We are currently witnessing what industry insiders are calling the “Great Shakeout.” While the regulations forced Apple to open the gate, the toll to walk through it remains steep. The market is splitting into two distinct camps: the massive corporate juggernauts that can afford to fight a war of attrition, and the scrappy indie projects running on passion. The middle ground? It is disappearing fast.
Why Did Setapp Mobile Suddenly Shut Down?
The biggest news hitting the wire recently is a somber reality check for subscription fans. MacPaw, the developer behind the popular utility suite Setapp, officially shut down its Setapp Mobile marketplace in the EU on February 16, 2026.
For a while, Setapp looked like the “good guy” alternative—a curated subscription for premium productivity apps. So, what went wrong? According to MacPaw’s support page, the decision came down to “complex business terms” that simply made the venture financially unviable.
This is code for “the math didn’t work.” Apple’s compliance framework initially involved a controversial Core Technology Fee (CTF) of €0.50 per install. For a business model based on bundling dozens of apps for a single low monthly price, paying a flat fee per user install likely eroded margins to the point of no return. It is a stark reminder that regulatory permission to exist is not the same as a viable business model.
How Is Apple Changing Its Fee Structure in 2026?
Speaking of fees, Apple hasn’t been standing still.

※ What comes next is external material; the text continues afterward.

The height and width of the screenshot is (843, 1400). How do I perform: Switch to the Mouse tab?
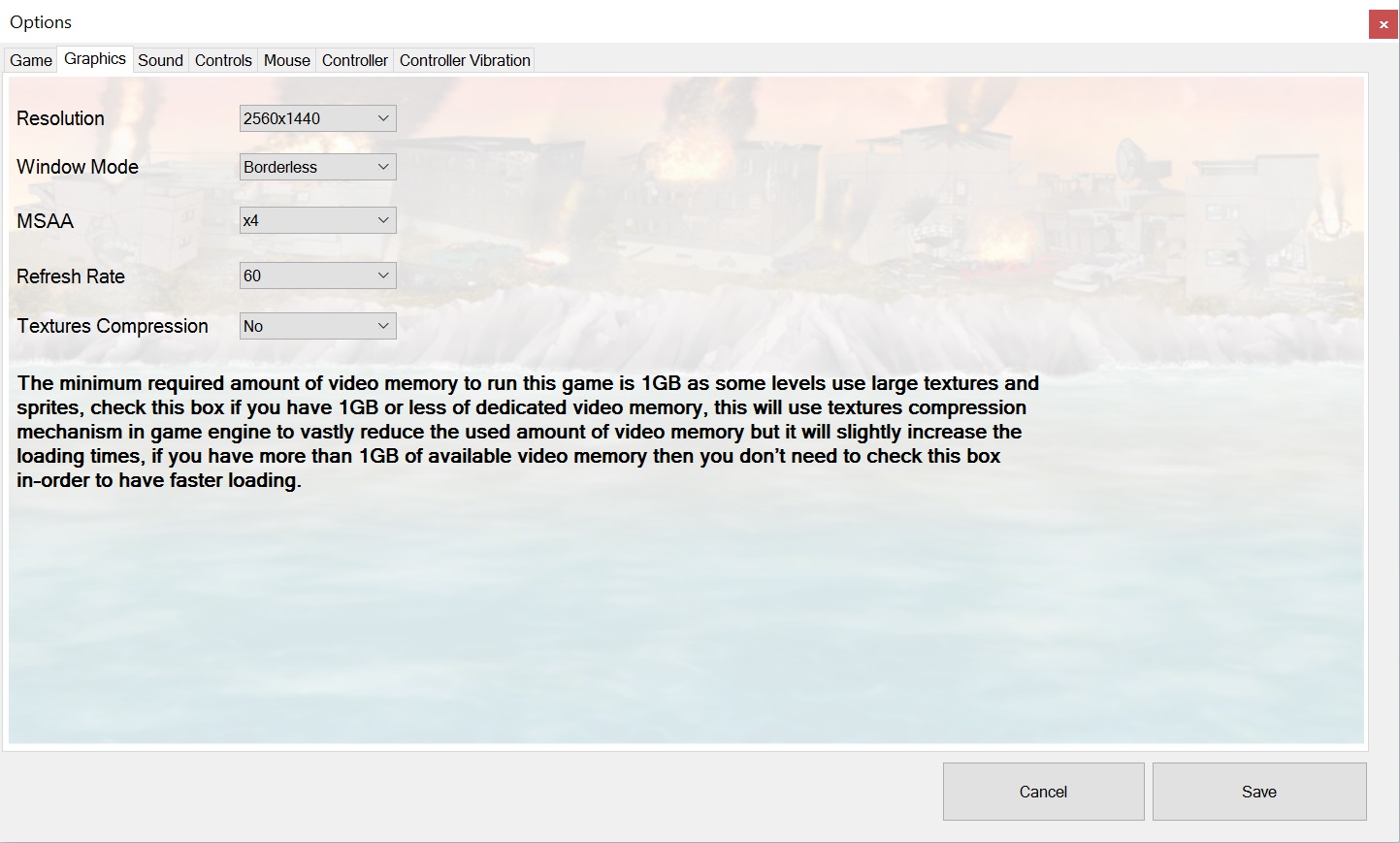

Recognizing that the flat fee was a non-starter for many freemium apps, Cupertino pivoted slightly this year. Starting January 1, 2026, Apple began transitioning developers from the flat Core Technology Fee to a new model: the Core Technology Commission (CTC).
This new structure charges a 5% commission on digital goods. While this might sound better than a flat fee for some, it represents a continued friction point. It effectively replaces one barrier with another, ensuring that Apple continues to monetize transactions that happen outside the App Store. This shift is likely a response to the intense criticism regarding the original CTF, but as Setapp’s exit demonstrates, these evolving terms are still too volatile for mid-sized players to build a stable foundation on.
Which Alternative Stores Are Still Standing?
It is not all doom and gloom. While the middle market struggles, other players are finding their footing by targeting specific niches or leveraging massive war chests.
Aptoide: This third-party veteran fully launched its dedicated iOS game store in the EU in February 2025. They are winning over power users with a killer feature: “App Versions.” This allows users to roll back games to previous builds—something Apple’s native store has never allowed. CEO Paulo Trezentos noted that while users have “newfound freedoms,” there is still “a huge amount of work” needed to truly open iOS globally.
AltStore PAL: The indie darling created by Riley Testut is proving that small can be sustainable. By keeping overhead low and catering to the emulation and enthusiast crowd, AltStore is actually expanding. They announced plans in late 2025 to move beyond the EU into Australia, Brazil, and Japan, with a UK launch slated for later this year.
Mobivention: You might not hear about them in consumer headlines, but Mobivention is chugging along as a B2B marketplace, helping corporations distribute internal apps without the usual App Store headaches.
Where Are Epic Games and Others Going Next?
The biggest disruptor, of course, remains Epic Games. CEO Tim Sweeney is playing the long game, using Fortnite as a battering ram to open doors worldwide. Following new regulatory frameworks in the UK and Japan implementing their own digital competition laws in 2026, Epic has confirmed aggressive expansion plans.
Sweeney recently declared that “Fortnite will now return to iOS in Japan and UK next year,” calling these regions the “new free world.” However, this declaration from June 2024 (referring to a 2025 launch) was superseded in December 2025 when Epic Games confirmed that Fortnite would NOT return to iOS in Japan (and likely the UK) due to Apple’s new fee structures (the CTC). This highlights a crucial trend: the battle for app store freedom isn’t happening in a vacuum. As the UK and Japan bring their laws online, we are seeing a patchwork of availability where a store might exist in London or Tokyo but be blocked in New York.
The Bigger Picture
The closure of Setapp Mobile is the canary in the coal mine. It validates the cynics who argued that Apple’s compliance strategy—malicious compliance, some might say—was designed to make third-party marketplaces economically impossible for anyone but the largest corporations. We are seeing a market consolidation where only giants like Epic Games (who can subsidize losses to prove a point) or niche hobbyist platforms like AltStore can survive the fee structures.
The losers here are the mid-sized innovators and, ultimately, the consumers who wanted curated, premium alternatives to the App Store’s algorithm-driven chaos. Unless regulators in the EU intervene to cap Apple’s new Core Technology Commission, the “revolution” will remain a luxury only the wealthy can afford.